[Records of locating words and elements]
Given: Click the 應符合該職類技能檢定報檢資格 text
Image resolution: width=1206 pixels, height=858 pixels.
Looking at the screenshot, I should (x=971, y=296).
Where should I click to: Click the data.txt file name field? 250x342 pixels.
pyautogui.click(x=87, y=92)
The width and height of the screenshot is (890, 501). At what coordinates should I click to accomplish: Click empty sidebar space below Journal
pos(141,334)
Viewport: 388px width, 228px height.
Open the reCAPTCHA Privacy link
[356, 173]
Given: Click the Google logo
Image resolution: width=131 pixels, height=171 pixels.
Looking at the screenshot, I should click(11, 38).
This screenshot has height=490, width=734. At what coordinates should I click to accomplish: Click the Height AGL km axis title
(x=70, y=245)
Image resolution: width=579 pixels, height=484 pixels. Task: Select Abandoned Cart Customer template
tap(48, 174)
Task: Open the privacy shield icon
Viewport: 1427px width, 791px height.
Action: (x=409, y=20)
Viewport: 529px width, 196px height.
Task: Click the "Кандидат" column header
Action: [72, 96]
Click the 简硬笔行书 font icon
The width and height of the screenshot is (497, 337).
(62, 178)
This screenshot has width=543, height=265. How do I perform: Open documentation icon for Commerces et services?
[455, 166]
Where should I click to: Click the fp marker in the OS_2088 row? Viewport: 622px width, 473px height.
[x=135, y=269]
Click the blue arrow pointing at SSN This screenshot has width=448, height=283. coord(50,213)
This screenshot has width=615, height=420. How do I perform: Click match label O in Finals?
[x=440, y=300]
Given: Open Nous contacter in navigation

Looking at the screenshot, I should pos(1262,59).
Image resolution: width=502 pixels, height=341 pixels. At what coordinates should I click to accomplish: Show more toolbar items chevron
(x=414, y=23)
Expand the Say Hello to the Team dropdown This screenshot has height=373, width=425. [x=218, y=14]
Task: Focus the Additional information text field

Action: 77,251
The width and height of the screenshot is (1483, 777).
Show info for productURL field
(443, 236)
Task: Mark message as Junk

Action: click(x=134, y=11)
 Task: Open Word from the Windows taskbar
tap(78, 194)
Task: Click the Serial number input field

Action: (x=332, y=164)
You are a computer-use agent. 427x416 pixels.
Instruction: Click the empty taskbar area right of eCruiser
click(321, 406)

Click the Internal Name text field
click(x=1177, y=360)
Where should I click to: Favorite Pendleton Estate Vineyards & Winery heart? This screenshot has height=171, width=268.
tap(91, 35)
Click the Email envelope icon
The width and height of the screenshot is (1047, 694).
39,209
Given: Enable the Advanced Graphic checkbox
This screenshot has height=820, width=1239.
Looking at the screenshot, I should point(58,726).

What is needed: Copy the lines of the records above exactly as they appear, beginning with the line that contains "Given: Open Nous contacter in navigation" and ending with the line that contains "tap(78, 194)", with both of those lines included.

Answer in full:
Given: Open Nous contacter in navigation

Looking at the screenshot, I should pos(1262,59).
Image resolution: width=502 pixels, height=341 pixels. At what coordinates should I click to accomplish: Show more toolbar items chevron
(x=414, y=23)
Expand the Say Hello to the Team dropdown This screenshot has height=373, width=425. [x=218, y=14]
Task: Focus the Additional information text field

Action: 77,251
The width and height of the screenshot is (1483, 777).
Show info for productURL field
(443, 236)
Task: Mark message as Junk

Action: click(x=134, y=11)
 Task: Open Word from the Windows taskbar
tap(78, 194)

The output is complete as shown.